-- Opening Marker --
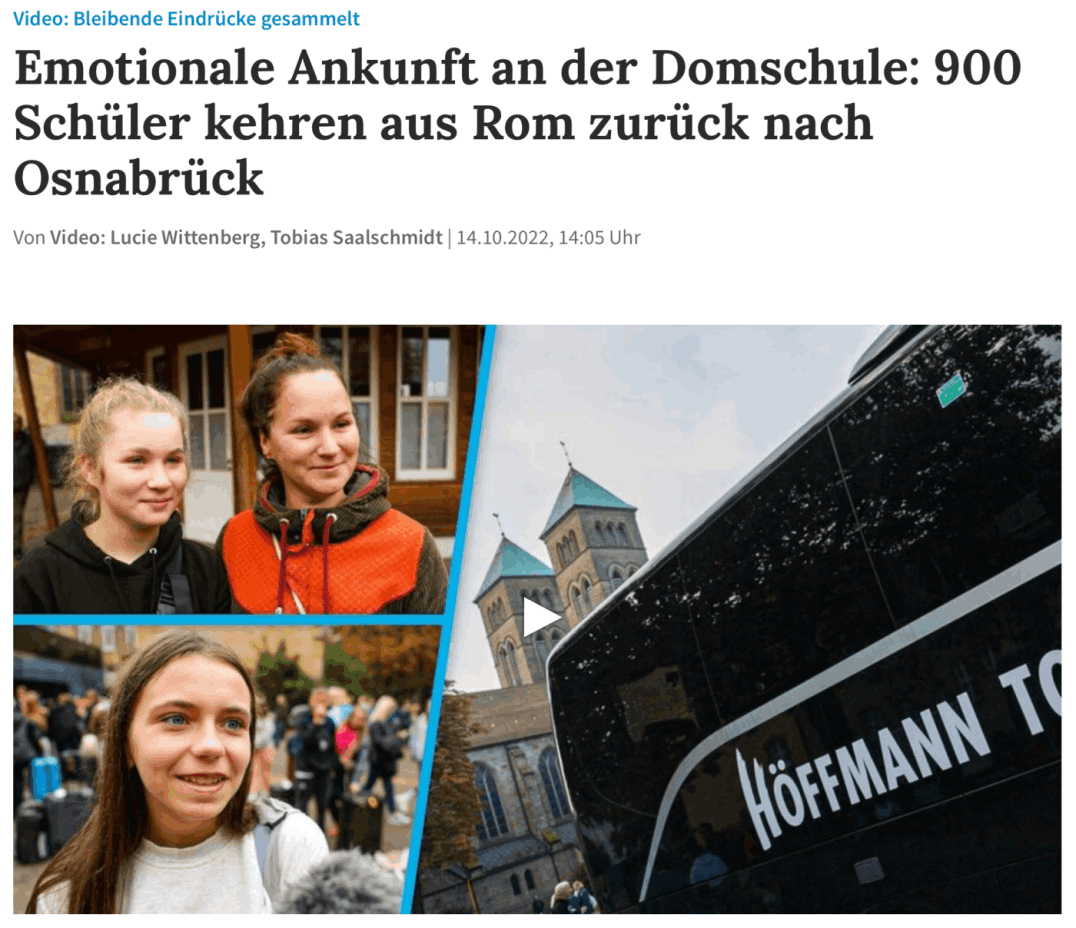Viewport: 1076px width, 928px height.
Task: Open the 'Video: Bleibende Eindrücke gesammelt' kicker link
Action: pos(186,19)
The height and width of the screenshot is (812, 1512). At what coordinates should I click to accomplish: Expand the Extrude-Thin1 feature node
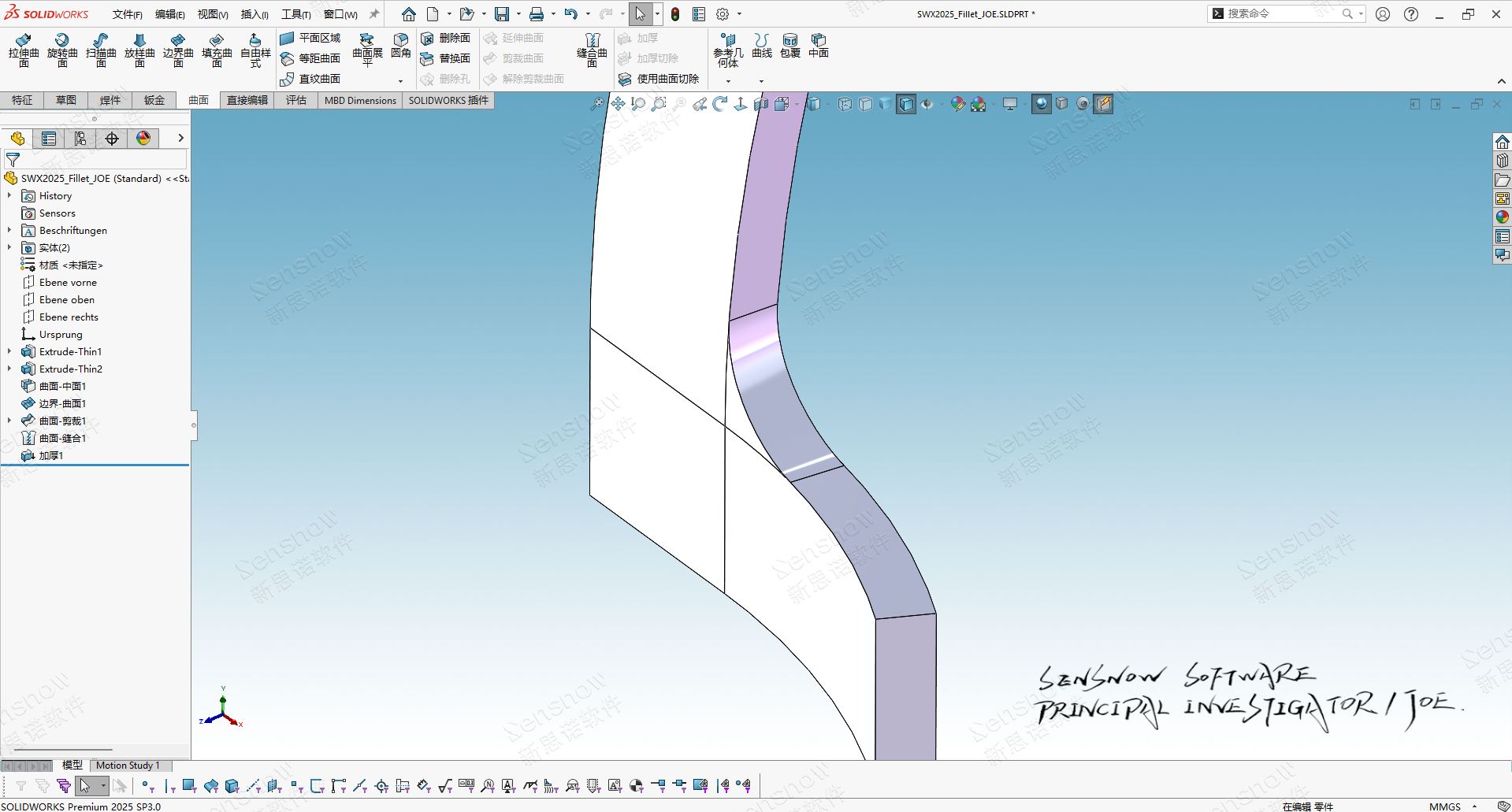[9, 352]
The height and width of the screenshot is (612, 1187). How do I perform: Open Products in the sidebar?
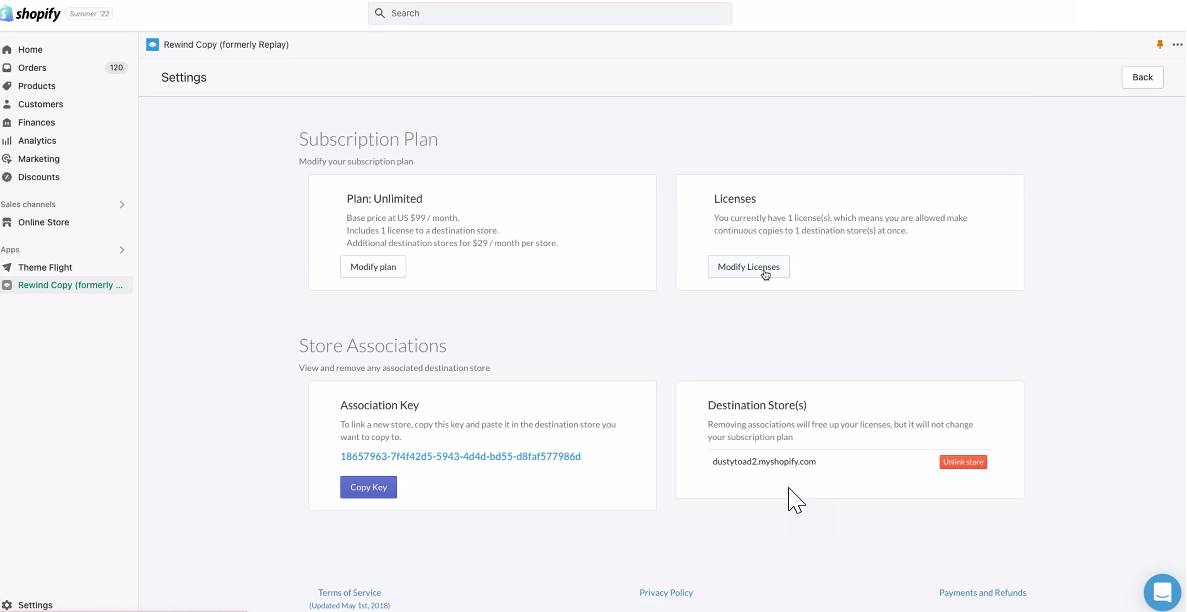36,86
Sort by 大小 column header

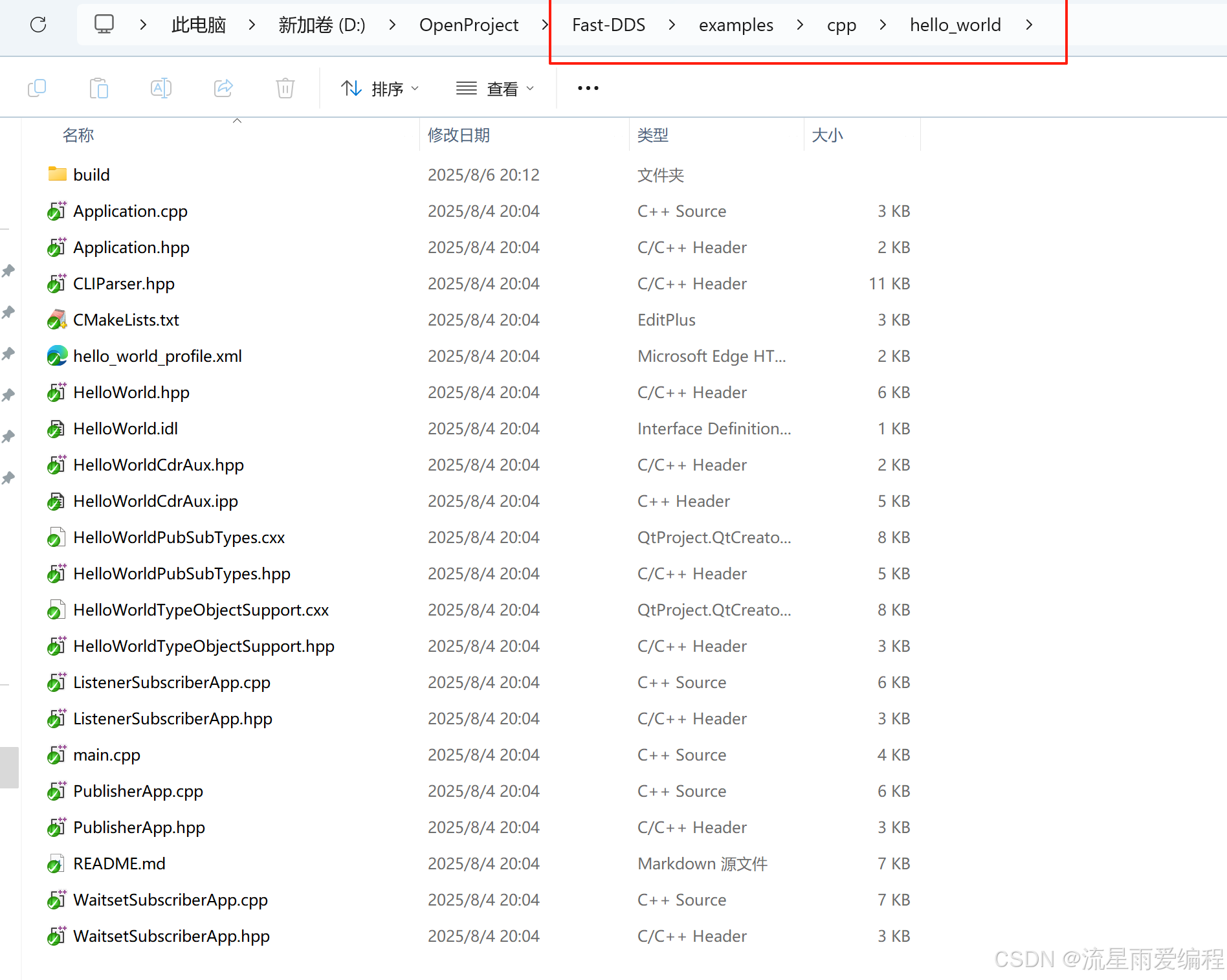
-- Closing Marker --
Aim of the exercise ->
Extract only the lines from the line containing "The height and width of the screenshot is (612, 1187)." through the final line of the records; keep both ends and drop every picture.

Response ->
The height and width of the screenshot is (612, 1187). How do I perform: Open Products in the sidebar?
36,86
Sort by 大小 column header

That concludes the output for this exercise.